Yet, in spite of the grave implications, not to mention the press and public's first amendment right of full and open access to criminal trials, no outside parties will have access to the evidence, the court documents, court orders or off-the-record arguments that will ultimately decide his fate. Under these circumstances, whatever the outcome of the case, the loser will be the transparency necessary for democratic government, accountable courts and faith in our justice system.
In the two years since his arrest for allegedly leaking the confidential files that exposed grand-scale military misconduct, potential war crimes and questionable diplomatic tactics, army private Bradley Manning has been subjected to an extremely secretive criminal procedure. It is a sad irony that the government's heavy-handed approach to this case only serves to underscore the motivations – some would say, the necessity – for whistleblowing like Manning's in the first place.
The most well-known of the leaked files, a 39-minute video entitled "Collateral Murder", depicts three brutal attacks on civilians by US soldiers during the course of just one day of the Iraq war. The footage, recorded from the cockpit of a US Apache helicopter involved in the attacks, shows the killing of several individuals, including two Reuters journalists, as well as the serious injury of two children. Beyond the chilling images of US soldiers eagerly pleading for chances to shoot, the release of this footage placed a spotlight on the military's blatant mischaracterization of the events, in which a spokesman claimed that there was "no question" that the incident involved engagement with "a hostile force", and underscores the vital role that public scrutiny plays in government accountability.
As an attorney with the Center for Constitutional Rights (CCR) and a legal adviser to WikiLeaks and Julian Assange, I continue to attend Manning's hearings and can only describe them as a theater of the absurd: the trial involves numerous and lengthy off-the-record conferences, out of sight and hearing of the press and public, after which the judge provides an in-court summary that hardly satisfies standards of "open and public". Perhaps more remarkable is the refusal even to provide the defense with a pre-trial publicity order signed by the judge – an order that details what lawyers can and cannot reveal about the case. Yes, even the degree to which proceedings should be kept in secret is a secret, leaving the public and media chained in a Plato's Cave, able only to glimpse the shadows of reality.
The press and advocacy groups, however, have not been quiet about the trampling of their rights. The Reporters Committee for Freedom of the Press, on behalf of 46 news organizations, urged the Department of Defense to take measures that would allow the news media to view documents prior to court arguments.
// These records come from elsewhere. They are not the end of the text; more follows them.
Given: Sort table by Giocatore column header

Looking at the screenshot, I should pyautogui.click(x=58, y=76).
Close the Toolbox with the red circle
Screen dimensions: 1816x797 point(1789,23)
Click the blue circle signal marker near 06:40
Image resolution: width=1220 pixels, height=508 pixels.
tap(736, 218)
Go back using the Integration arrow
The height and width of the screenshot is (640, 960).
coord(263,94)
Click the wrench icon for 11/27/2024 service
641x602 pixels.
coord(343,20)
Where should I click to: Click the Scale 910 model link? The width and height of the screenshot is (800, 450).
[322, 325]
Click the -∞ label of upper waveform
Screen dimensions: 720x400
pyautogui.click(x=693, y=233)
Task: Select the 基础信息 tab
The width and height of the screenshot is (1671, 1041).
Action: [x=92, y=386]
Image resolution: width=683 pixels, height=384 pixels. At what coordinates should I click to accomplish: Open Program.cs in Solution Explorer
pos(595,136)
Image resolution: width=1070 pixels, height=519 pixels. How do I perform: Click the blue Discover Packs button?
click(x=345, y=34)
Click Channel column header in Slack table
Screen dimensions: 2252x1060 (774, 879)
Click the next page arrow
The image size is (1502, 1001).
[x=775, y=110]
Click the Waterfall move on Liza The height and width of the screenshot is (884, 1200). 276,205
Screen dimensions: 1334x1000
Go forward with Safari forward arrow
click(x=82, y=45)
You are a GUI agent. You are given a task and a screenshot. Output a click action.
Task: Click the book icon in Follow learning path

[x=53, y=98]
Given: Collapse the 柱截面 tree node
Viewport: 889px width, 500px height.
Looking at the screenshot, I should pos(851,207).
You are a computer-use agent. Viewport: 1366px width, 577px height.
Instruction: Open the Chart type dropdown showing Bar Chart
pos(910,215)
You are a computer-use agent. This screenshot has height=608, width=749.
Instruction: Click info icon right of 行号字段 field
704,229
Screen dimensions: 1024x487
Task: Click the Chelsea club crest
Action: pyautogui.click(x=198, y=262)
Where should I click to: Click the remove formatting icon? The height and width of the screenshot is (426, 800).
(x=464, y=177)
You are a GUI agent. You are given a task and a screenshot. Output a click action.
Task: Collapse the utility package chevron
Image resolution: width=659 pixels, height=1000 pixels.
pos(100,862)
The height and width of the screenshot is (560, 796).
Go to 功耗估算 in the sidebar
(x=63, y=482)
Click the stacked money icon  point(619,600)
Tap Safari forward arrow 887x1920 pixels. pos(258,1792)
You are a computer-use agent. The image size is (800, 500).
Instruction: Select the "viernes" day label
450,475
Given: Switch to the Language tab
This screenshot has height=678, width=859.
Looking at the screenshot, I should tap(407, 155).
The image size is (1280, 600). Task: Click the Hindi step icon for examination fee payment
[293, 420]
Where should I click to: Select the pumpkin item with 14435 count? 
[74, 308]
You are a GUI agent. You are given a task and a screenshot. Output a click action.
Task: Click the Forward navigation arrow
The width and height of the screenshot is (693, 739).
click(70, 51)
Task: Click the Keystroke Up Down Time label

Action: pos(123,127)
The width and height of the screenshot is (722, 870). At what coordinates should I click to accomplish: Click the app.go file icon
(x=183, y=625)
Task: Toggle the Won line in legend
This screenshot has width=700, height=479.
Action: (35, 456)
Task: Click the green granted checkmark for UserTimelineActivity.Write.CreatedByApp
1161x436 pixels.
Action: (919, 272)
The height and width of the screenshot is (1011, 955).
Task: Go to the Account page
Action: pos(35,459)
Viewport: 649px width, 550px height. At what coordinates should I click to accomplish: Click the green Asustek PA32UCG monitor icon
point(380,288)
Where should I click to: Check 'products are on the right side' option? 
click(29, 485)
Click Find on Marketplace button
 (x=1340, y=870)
The committee pointed out that the trial for the "alleged leak of the largest amount of classified information in US history" is of "intense public interest, particularly where, as here, that person's liberty is at stake". The Center for Constitutional Rights, too, has requested access in the interest of an "open and public" trial, but neither appeal has been answered.
This is a clear violation of the law, but it will likely take burdensome litigation to rectify this lack of transparency. The US supreme court has insisted that criminal trials must be public, and the fourth circuit, where this court martial is occurring, has ruled that the first amendment right of access to criminal trials includes the right to the documents in such trials.
The greater issue at hand is why this process should be necessary at all. As circuit judge Damon Keith famously wrote in Detroit Free Press v Ashcroft, "Democracies die behind closed doors." Yet it is evident from the many layers of secrecy around Manning's arrest, imprisonment and prosecution that the government shows no sign of relinquishing its claimed powers to obscure rightfully transparent judicial proceedings. The doors appear to be tightly shut.
Unless we challenge the growing culture of secrecy within our government, and counter the ever-increasing, reflexive claims of "national security" by claiming our own constitutional rights, we risk finding those doors shut indefinitely.